> EXERCISE OBJECTIVE: The required output is the line containing "Qatar Airways Pinto" followed by every later line through the end of the data, all reproduced exactly.

┌──

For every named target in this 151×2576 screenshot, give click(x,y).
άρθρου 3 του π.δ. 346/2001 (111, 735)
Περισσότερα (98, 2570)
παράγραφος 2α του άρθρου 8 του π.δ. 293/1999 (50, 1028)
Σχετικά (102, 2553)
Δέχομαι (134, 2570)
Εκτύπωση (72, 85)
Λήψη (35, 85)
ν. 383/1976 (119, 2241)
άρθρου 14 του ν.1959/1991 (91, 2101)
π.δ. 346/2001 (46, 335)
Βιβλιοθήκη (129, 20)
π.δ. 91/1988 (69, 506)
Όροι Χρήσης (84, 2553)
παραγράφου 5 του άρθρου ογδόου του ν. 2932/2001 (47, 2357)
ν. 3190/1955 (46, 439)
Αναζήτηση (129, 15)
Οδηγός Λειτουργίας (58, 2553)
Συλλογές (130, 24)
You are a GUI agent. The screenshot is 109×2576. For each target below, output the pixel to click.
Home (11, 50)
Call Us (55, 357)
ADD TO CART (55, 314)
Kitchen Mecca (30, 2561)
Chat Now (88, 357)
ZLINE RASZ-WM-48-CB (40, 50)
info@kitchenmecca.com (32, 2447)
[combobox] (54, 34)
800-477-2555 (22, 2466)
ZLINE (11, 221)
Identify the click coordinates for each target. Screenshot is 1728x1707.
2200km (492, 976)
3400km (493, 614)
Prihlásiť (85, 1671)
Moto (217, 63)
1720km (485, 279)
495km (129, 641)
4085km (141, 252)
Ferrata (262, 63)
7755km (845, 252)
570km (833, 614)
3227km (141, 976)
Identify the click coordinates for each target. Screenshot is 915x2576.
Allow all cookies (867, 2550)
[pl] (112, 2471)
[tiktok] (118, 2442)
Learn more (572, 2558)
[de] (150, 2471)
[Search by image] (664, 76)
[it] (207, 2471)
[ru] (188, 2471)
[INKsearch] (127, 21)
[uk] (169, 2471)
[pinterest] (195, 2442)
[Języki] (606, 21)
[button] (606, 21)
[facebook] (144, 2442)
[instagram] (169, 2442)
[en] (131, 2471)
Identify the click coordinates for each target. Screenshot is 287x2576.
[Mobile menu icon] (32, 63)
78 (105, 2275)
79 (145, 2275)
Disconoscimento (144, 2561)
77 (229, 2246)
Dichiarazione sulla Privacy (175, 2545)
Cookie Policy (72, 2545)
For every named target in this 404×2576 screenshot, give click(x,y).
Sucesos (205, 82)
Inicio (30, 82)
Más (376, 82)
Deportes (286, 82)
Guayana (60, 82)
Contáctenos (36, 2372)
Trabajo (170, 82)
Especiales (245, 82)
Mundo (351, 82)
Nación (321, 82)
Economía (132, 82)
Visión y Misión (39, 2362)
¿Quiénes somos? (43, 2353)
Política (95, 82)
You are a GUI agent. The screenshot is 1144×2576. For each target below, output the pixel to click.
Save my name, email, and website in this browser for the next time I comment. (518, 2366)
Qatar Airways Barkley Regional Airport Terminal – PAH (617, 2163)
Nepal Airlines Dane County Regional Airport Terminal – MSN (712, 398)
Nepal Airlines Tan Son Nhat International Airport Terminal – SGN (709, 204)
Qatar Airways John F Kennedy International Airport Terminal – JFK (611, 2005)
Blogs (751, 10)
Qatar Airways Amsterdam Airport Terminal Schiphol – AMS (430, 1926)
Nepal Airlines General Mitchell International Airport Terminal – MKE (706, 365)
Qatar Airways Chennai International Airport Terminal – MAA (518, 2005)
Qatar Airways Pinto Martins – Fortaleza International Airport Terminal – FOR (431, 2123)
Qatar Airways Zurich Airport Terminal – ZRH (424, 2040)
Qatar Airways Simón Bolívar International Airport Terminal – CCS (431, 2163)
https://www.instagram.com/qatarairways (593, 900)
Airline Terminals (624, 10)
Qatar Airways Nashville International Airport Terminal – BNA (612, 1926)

└──

> EXPECTED ANSWER:
Qatar Airways Pinto Martins – Fortaleza International Airport Terminal – FOR (431, 2123)
Qatar Airways Zurich Airport Terminal – ZRH (424, 2040)
Qatar Airways Simón Bolívar International Airport Terminal – CCS (431, 2163)
https://www.instagram.com/qatarairways (593, 900)
Airline Terminals (624, 10)
Qatar Airways Nashville International Airport Terminal – BNA (612, 1926)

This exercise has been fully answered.